**SET TASK**.
Print a section of the blog passage below word for word, starting at the words "commons:Category:Historical images of" and stopping after the words "the coming years...".

**SOURCE PASSAGE**.
Next, I needed a path that looked like a chain, and found a way to do it with three dashed lines of different duty cycles, phases, widths and colours, one of them in the background colour to "erase" the hole in the links. This looked fine until I overlaid the chain on the pulleys, making the background colour incorrectly appear over the pulleys. If only clip paths had an inverse function which let one ignore pixels inside the path, rather than outside!

I left the problem for over a year before discovering masks. I could now draw the chain without the holes and overlay the whole thing on any background. The experiment on the left, a world map with borders replaced with chains, proved that this technique was feasible as long as turns were not too sharp. The hack was successfully applied to the differential pulley graphic (right), though I later found that Google Chrome had trouble with my mask. Oh well...

commons:Category:Historical images of Penang 3 Mar 2013[edit]

Mount Erskine in 1824

I met User:Charles Matthews, User:Deryck Chan and User:Magnus Manske at the Cambridge Wikimedia Meetup Number 17 again yesterday and they convinced me that artwork from 1850 and before is globally considered public domain. I've therefore completed upload of 50 historical paintings and drawings of Penang housed in the Penang Museum and Art Gallery. The works show a much quieter island compared to the bustling city of today, but likely presents a European colonist's romanticised perspective. Nevertheless, it serves as a good historical record of the island.

There are 11 other pieces dating from after 1850, and 2 with dates unstated. Perhaps someone can upload them as they come out of copyright in the coming years...


Sexagenary cycle years.svg 9 Feb 2013[edit]

Relationship between the current Sexagenary cycle and Common Era years
An optical illusion similar to Rotating Snakes by Kitaoka Akiyoshi

As several Asian cultures celebrate the lunar new year tomorrow, I made a couple of somewhat related illustrations.

I have sometimes wondered how the Chinese decide that a particular year is the Year of the Water Snake (for example). I knew that the 12 animals of the Chinese zodiac go in sequence but the element was a mystery. The Sexagenary cycle article makes it clear: The element cycles in the order wood, fire, earth, metal and water, changing every two years (the first year being yang and the second, yin). With that in mind, I drew the graphic on the right, adding in the numeric years. As it wasn't immediately obvious, I also added a tortuous line to show the progression — hope it's not too messy... I initially laid the years out in a table before realising that they wrap around in both X and Y axes: The surface of a toroid! Alas, drawing a toroidal surface isn't that easy, so the best I could manage was to make an annulus (mathematics) and wrapping the element radially.

**MATERIAL**.

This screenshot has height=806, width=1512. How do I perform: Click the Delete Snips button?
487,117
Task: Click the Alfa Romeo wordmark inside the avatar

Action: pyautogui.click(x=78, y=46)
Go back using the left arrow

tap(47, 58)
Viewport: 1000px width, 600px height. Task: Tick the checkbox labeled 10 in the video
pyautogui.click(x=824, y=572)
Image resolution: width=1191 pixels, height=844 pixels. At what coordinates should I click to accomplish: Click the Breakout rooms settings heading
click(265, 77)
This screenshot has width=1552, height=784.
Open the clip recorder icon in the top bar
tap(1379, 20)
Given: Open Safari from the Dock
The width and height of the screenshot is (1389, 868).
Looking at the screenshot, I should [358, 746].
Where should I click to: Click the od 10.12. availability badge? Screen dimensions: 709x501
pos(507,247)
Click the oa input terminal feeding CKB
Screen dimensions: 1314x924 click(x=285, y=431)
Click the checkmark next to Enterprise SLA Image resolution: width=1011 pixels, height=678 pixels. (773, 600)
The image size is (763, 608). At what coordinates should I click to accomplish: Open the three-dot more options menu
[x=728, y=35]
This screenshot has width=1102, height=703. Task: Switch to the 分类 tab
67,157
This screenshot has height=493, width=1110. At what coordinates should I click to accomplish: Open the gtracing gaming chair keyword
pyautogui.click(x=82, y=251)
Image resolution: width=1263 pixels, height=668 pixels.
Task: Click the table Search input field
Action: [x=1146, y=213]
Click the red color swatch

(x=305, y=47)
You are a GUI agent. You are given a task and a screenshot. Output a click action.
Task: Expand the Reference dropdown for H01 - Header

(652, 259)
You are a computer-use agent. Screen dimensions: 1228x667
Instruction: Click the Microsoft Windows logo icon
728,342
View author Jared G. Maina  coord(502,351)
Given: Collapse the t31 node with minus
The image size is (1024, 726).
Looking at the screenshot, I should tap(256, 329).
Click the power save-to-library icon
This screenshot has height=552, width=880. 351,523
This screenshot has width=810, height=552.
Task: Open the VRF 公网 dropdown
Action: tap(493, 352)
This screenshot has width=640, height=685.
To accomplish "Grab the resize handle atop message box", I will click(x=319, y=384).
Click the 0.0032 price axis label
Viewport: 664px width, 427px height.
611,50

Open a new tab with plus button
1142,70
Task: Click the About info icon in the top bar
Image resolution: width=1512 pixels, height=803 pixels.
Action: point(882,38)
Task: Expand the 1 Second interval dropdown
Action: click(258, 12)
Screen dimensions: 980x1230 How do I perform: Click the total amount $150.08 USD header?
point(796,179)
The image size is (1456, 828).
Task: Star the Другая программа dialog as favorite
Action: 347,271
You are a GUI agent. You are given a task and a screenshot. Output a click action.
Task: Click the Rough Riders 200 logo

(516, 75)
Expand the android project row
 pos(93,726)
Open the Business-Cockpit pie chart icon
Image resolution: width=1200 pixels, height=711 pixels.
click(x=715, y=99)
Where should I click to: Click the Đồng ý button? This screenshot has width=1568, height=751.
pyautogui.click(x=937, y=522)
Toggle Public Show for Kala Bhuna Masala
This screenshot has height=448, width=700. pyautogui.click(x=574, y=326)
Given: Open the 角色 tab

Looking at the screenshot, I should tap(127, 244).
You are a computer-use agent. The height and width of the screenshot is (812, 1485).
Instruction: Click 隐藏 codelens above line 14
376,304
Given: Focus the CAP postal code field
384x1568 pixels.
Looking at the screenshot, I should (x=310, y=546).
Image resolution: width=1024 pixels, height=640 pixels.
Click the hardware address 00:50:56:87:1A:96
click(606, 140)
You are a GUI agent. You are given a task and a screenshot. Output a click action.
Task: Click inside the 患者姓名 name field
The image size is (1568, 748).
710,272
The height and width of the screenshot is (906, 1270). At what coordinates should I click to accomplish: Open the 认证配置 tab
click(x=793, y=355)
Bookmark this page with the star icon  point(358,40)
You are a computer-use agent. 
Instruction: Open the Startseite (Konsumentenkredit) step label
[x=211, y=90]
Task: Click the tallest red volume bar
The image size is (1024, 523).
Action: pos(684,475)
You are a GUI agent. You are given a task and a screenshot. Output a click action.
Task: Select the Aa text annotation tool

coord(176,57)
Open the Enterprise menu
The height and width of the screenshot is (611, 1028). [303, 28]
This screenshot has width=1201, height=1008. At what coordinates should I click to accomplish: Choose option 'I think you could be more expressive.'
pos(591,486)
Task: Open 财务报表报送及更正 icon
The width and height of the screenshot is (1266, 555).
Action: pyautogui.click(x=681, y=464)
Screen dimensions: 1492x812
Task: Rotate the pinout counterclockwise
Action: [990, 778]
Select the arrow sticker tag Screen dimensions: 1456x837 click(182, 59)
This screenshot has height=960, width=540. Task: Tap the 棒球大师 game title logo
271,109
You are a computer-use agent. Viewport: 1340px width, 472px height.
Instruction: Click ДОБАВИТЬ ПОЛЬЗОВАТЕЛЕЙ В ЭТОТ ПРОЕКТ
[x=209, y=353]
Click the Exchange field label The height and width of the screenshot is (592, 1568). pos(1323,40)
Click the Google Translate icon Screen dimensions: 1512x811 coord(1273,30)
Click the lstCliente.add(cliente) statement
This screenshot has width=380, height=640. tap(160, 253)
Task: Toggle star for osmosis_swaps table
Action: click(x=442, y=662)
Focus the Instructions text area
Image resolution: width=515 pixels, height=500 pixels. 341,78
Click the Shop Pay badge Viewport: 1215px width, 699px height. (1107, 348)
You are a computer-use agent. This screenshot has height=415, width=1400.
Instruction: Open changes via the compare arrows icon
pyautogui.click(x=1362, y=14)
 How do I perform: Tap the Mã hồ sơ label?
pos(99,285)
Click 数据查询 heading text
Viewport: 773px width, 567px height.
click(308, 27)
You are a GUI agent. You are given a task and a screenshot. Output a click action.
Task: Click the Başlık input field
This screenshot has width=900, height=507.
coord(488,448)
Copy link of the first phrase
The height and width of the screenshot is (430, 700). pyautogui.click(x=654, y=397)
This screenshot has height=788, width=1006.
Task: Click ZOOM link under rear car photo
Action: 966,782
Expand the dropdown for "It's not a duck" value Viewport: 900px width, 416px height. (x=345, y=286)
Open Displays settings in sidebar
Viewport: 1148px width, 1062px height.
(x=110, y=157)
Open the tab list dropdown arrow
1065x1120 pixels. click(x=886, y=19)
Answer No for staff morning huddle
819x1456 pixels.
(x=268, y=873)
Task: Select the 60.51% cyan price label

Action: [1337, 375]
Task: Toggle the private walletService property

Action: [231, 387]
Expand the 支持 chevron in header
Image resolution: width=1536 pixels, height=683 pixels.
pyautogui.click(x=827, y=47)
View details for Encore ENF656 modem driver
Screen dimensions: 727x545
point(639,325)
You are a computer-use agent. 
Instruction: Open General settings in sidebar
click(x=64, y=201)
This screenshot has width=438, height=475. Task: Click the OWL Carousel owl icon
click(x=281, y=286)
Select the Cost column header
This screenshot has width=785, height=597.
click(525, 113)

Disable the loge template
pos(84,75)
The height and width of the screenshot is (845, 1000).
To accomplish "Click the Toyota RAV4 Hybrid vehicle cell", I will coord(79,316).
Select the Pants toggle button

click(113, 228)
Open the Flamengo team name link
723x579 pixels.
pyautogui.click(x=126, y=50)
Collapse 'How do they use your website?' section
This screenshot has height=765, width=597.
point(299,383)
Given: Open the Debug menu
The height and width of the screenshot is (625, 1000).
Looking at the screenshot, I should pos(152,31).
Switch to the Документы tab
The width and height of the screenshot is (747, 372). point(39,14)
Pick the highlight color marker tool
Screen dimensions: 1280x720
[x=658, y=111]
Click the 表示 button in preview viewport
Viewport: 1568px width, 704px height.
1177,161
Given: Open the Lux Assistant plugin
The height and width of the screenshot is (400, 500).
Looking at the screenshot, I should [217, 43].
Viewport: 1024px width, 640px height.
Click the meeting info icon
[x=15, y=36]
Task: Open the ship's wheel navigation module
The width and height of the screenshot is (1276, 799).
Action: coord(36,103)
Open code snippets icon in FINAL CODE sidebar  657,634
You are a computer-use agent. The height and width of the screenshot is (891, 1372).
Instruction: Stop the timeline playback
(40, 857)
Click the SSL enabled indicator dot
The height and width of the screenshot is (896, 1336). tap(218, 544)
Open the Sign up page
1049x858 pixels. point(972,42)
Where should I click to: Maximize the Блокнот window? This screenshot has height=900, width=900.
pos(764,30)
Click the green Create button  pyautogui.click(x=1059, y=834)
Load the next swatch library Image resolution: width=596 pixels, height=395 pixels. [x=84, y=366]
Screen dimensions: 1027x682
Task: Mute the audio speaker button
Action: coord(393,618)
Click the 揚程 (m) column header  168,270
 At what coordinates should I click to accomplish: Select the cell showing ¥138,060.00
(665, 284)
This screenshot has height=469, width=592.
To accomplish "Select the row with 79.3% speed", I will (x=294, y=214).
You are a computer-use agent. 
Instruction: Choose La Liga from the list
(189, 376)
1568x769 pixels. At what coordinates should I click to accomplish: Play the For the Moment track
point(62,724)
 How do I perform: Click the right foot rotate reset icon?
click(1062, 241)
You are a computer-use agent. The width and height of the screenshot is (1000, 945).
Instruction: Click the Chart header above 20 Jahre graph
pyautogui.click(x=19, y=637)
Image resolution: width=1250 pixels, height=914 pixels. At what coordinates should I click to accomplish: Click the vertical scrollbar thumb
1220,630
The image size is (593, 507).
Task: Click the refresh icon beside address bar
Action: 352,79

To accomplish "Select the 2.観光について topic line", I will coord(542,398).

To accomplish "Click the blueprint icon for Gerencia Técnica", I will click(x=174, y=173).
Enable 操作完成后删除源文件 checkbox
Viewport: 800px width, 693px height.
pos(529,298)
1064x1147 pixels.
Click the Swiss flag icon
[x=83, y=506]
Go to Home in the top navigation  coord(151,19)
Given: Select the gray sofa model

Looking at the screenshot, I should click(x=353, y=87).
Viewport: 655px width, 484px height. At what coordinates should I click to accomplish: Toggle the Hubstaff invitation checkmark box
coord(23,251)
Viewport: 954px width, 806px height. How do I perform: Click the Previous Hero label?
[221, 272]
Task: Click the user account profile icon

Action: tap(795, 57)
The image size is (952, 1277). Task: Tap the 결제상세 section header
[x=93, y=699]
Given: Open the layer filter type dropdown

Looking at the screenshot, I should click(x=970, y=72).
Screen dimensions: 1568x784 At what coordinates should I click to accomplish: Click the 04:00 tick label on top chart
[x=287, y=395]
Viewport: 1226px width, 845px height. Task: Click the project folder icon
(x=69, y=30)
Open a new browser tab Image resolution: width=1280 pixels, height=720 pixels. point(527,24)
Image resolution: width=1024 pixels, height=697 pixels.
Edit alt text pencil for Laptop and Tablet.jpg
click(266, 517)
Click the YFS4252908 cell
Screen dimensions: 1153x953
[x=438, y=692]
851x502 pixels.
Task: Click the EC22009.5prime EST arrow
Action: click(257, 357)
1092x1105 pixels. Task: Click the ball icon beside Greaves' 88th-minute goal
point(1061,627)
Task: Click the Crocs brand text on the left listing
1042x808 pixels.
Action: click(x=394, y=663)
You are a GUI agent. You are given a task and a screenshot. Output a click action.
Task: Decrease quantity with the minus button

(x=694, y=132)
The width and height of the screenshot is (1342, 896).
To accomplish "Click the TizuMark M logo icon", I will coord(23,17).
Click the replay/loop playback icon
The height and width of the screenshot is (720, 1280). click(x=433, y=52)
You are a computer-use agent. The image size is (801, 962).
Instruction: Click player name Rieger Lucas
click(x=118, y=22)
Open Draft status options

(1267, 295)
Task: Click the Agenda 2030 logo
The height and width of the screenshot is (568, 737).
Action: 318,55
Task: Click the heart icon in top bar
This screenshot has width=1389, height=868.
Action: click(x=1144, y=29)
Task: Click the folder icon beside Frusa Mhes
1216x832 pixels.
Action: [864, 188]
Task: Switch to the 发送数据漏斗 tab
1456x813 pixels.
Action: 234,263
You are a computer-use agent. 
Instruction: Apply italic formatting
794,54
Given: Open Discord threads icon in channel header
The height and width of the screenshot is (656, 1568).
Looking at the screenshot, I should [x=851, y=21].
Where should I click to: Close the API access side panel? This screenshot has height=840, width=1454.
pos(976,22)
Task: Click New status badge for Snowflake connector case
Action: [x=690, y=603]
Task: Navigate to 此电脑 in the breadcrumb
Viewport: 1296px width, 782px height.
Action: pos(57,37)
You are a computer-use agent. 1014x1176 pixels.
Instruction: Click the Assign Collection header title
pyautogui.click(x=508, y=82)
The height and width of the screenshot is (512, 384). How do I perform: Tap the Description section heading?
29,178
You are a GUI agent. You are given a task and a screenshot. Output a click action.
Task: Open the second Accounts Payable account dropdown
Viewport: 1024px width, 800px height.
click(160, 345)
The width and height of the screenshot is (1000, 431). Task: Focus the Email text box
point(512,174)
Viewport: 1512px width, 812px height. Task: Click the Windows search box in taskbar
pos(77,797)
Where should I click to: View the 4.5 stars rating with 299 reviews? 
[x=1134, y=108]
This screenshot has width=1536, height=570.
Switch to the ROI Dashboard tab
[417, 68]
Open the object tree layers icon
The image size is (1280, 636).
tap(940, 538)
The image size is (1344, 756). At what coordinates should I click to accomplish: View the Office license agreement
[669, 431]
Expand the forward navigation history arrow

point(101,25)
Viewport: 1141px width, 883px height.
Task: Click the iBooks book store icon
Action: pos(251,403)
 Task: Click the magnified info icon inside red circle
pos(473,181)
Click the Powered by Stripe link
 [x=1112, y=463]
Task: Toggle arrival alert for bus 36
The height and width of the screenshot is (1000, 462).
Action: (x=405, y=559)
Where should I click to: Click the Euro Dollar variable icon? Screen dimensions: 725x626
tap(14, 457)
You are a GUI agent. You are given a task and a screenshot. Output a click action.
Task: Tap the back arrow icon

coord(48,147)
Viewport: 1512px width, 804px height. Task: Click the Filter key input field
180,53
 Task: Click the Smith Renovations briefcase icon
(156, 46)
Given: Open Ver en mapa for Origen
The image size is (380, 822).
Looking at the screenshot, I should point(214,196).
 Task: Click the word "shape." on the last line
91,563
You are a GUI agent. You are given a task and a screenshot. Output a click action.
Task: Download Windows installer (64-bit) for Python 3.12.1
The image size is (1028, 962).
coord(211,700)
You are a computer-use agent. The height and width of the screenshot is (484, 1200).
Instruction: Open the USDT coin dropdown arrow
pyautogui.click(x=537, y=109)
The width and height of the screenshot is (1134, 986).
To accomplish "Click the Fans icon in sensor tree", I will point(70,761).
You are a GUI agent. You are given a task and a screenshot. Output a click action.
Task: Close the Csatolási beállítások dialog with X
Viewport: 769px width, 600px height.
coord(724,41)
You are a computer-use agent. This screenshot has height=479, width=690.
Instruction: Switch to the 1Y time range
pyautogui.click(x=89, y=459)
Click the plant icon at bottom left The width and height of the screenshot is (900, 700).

**SOLUTION FOR THIS TASK**.
commons:Category:Historical images of Penang 3 Mar 2013[edit]

Mount Erskine in 1824

I met User:Charles Matthews, User:Deryck Chan and User:Magnus Manske at the Cambridge Wikimedia Meetup Number 17 again yesterday and they convinced me that artwork from 1850 and before is globally considered public domain. I've therefore completed upload of 50 historical paintings and drawings of Penang housed in the Penang Museum and Art Gallery. The works show a much quieter island compared to the bustling city of today, but likely presents a European colonist's romanticised perspective. Nevertheless, it serves as a good historical record of the island.

There are 11 other pieces dating from after 1850, and 2 with dates unstated. Perhaps someone can upload them as they come out of copyright in the coming years...